MILAN — Fiat Chrysler Automobiles said it strongly disagreed with a tax authority claim that it had underestimated the value of its U.S. business following its acquisition of Chrysler.
Italian tax authorities said FCA underestimated the value of its American business by 5.1 billion euros ($5.6 billion) during its phased acquisition of Chrysler.
“We are confident we will successfully make the case for a material reduction in the assessment,” a FCA spokesperson said on Thursday.
The spokesperson also said that “any remaining taxable gain assessed would be offset by carry forward tax losses with no material cash outflow or impact on earnings.”
The dispute relates to the October 2014 restructuring that took place after the former Fiat SpA purchased the final part of its Chrysler unit. The purchases stretched over five years and culminated in the full takeover of the once-bankrupt owner of brands such as Dodge, Ram and Jeep.

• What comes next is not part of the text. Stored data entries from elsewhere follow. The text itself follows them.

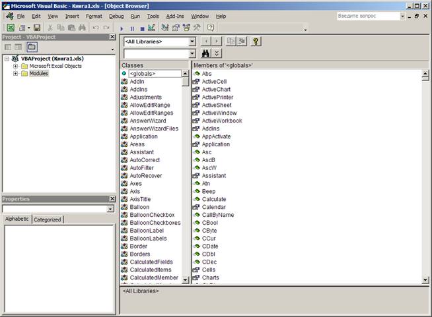The width and height of the screenshot is (432, 317).
Task: Click the Design Mode toolbar icon
Action: [152, 28]
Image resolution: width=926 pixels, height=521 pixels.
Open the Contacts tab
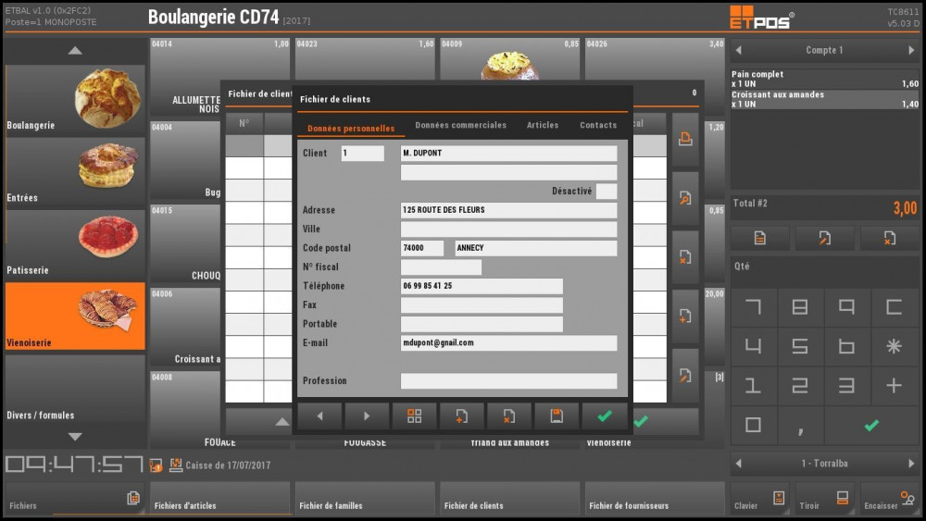[x=597, y=126]
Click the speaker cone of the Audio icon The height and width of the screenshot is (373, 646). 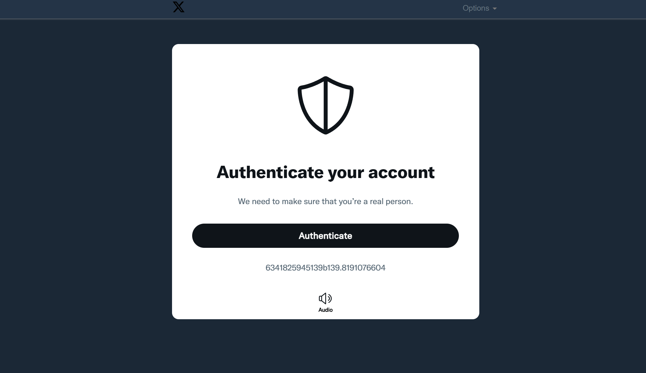click(322, 298)
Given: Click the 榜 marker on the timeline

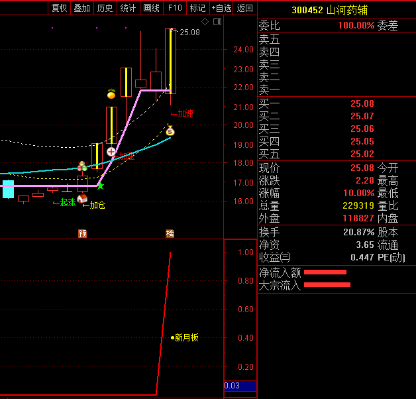Looking at the screenshot, I should click(x=170, y=233).
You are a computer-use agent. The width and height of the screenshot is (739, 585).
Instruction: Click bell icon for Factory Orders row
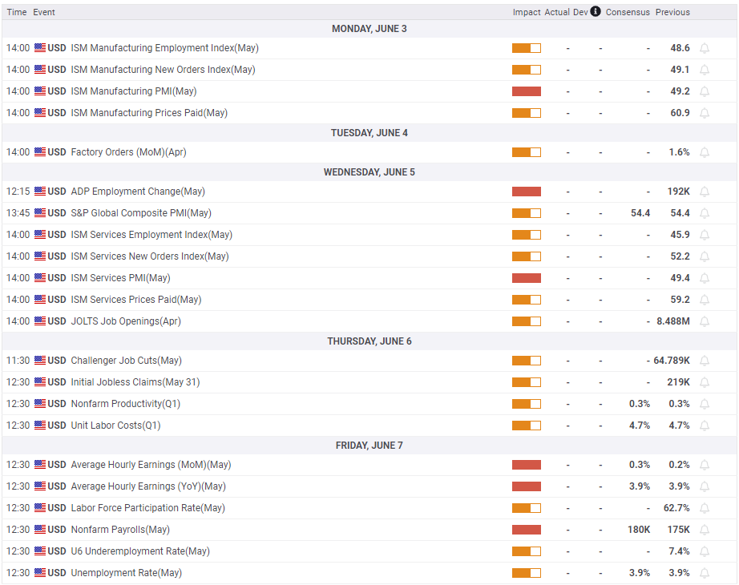(x=705, y=152)
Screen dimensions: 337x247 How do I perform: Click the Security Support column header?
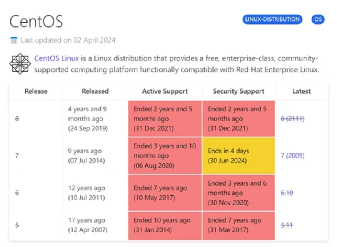[238, 91]
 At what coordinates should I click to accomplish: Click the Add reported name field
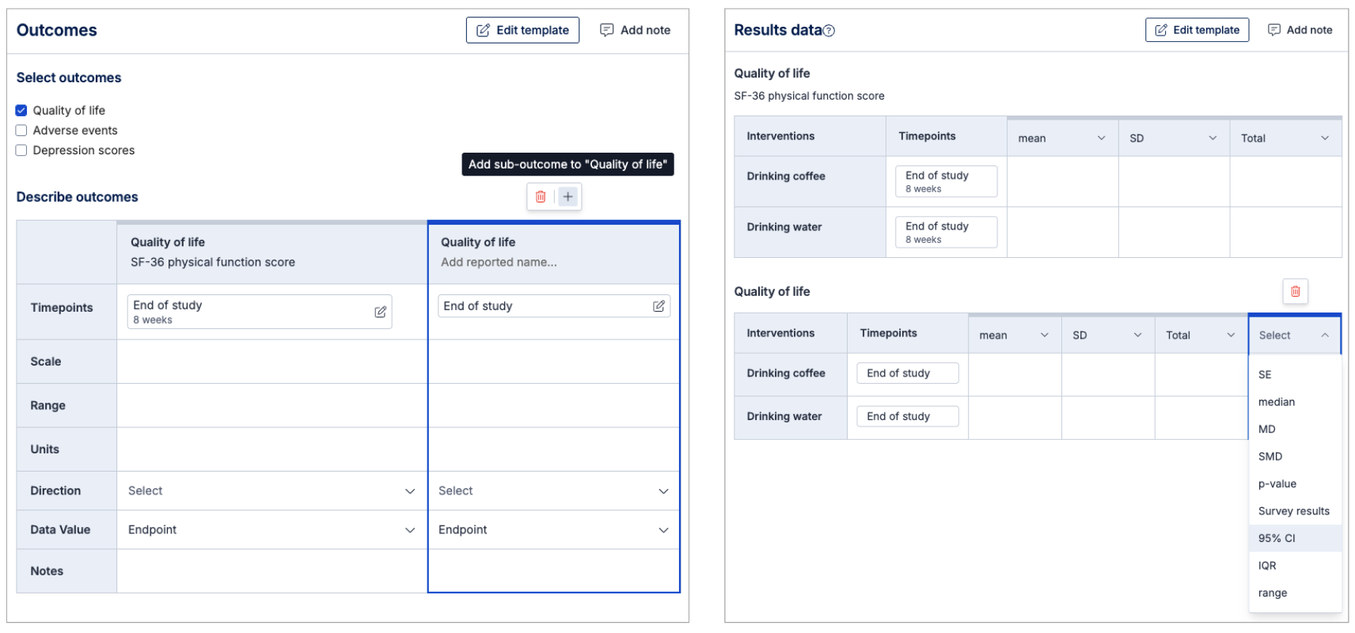click(x=499, y=263)
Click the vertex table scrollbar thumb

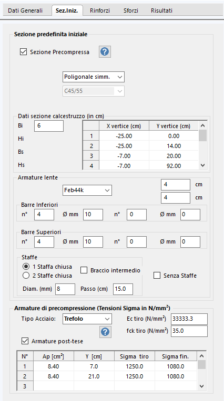[203, 135]
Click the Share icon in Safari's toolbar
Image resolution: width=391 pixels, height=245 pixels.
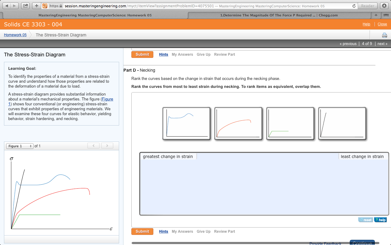[x=25, y=6]
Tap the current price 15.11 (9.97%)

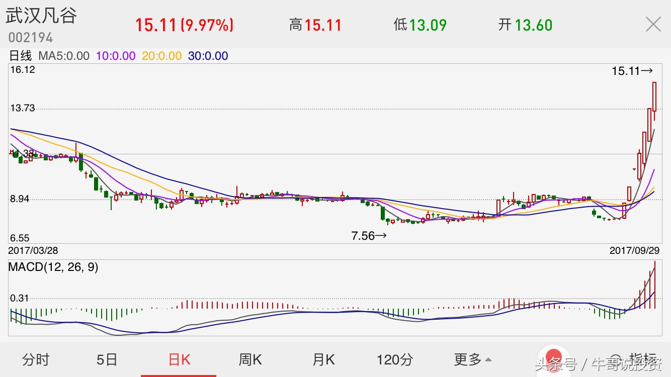(x=184, y=25)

The restructuring created the Fiat Chrysler that exists today, registered in the Netherlands with a tax residence in the UK — rather than in Turin, Fiat’s home for more than a century. The move triggered the so-called exit tax that Italy collects on capital gains realized when companies move assets outside the country, according to the audit report.
Italy had a corporate tax rate of about 27.5 percent at the time, suggesting the amount at risk for FCA could approach $1.5 billion, though negotiations could significantly reduce any levy.

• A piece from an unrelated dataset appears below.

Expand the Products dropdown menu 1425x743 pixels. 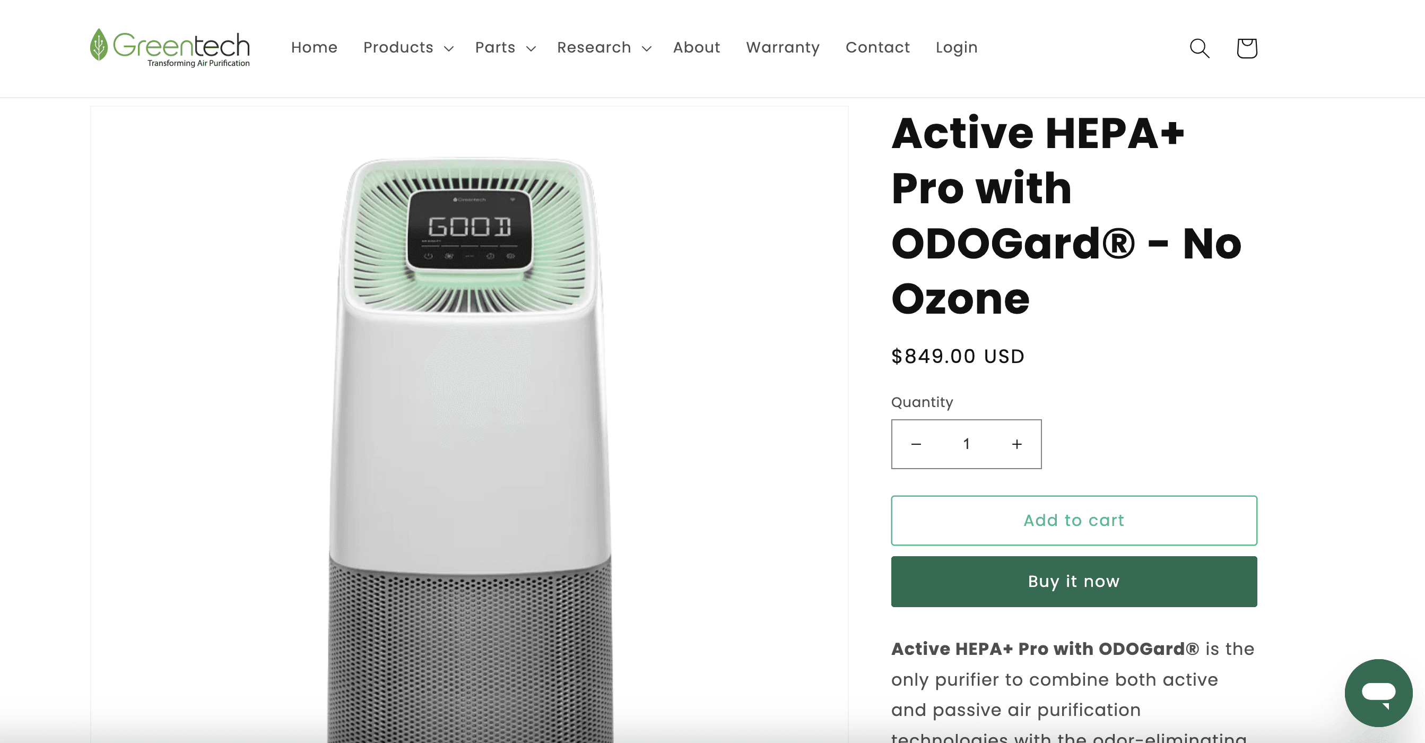[408, 48]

Italy’s tax authority valued Chrysler at some 12.5 billion euros ($13.8 billion), while Fiat, following advice from its advisers, declared it to be worth less than 7.5 billion euros ($8.3 billion), according to sources. When Fiat Chrysler debuted on the New York Stock Exchange in mid-October 2014, the company, which still owned valuable assets like since spun-off Ferrari and supplier Magneti Marelli, had a market value of about 8.3 billion euros ($9.2 billion).

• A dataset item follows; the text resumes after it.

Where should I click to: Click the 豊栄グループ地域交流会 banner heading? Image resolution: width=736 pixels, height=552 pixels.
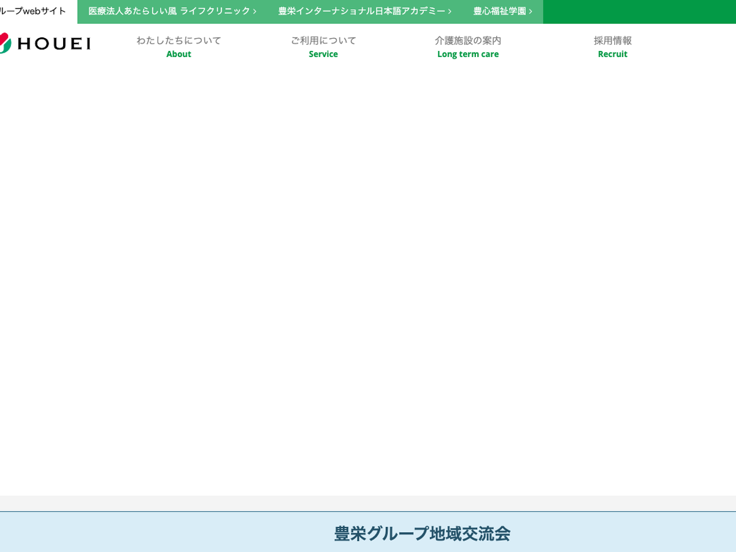click(422, 533)

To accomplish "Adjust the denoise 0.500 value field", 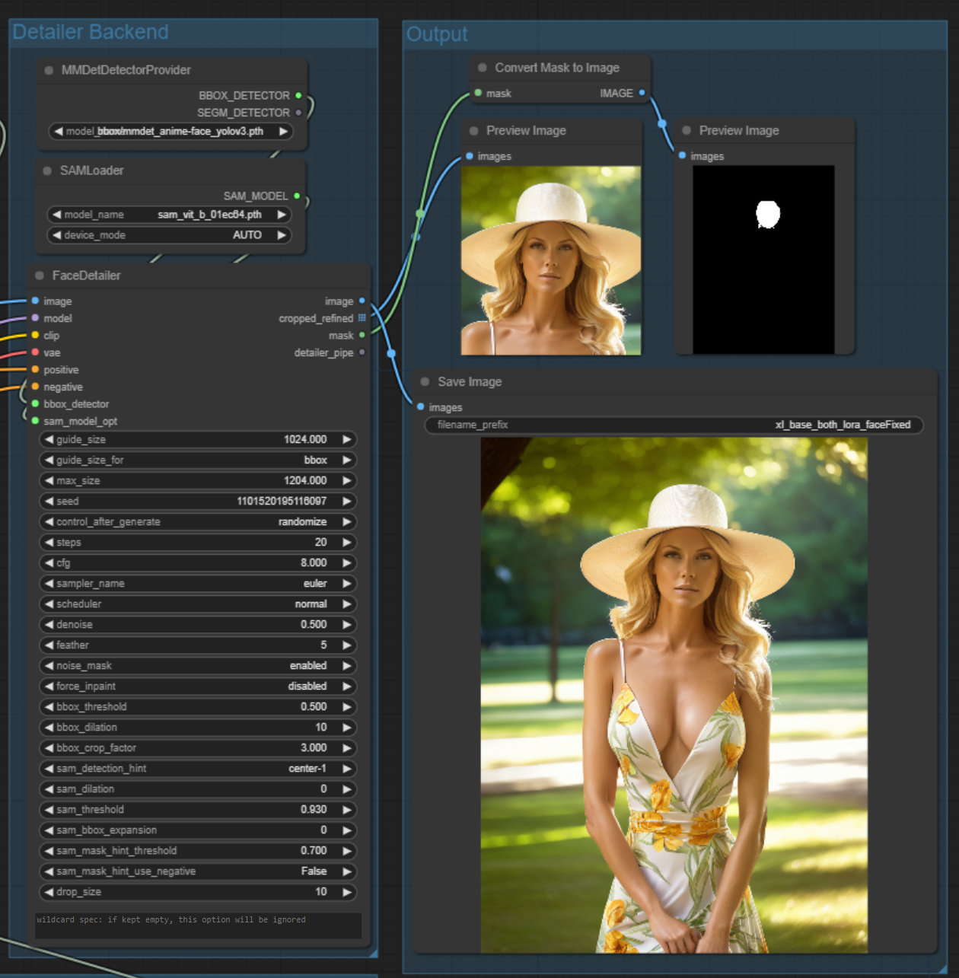I will [x=198, y=624].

Fiat bought remaining 41.5 percent of Chrysler for $4.35 billion in January 2014, implying an overall valuation of about 6.95 billion euros ($7.7 billion) for the entire U.S. unit.
At the time of the 2014 transactions, FCA said it expected an exit tax to be triggered on capital gains related to assets it planned to transfer outside its permanent Italian operations. However, it said, any resulting gains “may be largely offset by tax losses available to the group.”’
The former Chrysler operations, led by Jeep SUVs and Ram trucks, provide the bulk of Fiat Chrysler’s sales and profit.
Negotiations with Italian tax authorities will proceed over a 60-day period, according to FCA’s third-quarter report. A final assessment is due by year-end, it said. If no settlement is reached, the matter could land in court.
The tax wrangle comes at an inopportune time for FCA, which is deep in negotiations to merge with PSA Group, owner of the Peugeot, Citroen and Opel brands. The companies said in late October that they were in talks to combine, and Fiat Chairman John Elkann said last month that they aim to formalize an agreement by year-end.
PSA is aware of the tax audit and does not expect it to harm or delay the deal, according to people familiar with the matter who asked not to be named discussing private matters. PSA declined to comment.
Last month General Motors sued FCA alleging that Fiat Chrysler bribed union officials to gain competitive advantages and directly implicating former CEO Sergio Marchionne. Corruption allegations dating back several years have already landed auto executives and labor leaders in jail. Elkann has called GM’s claims false and defended Marchionne, who died last year.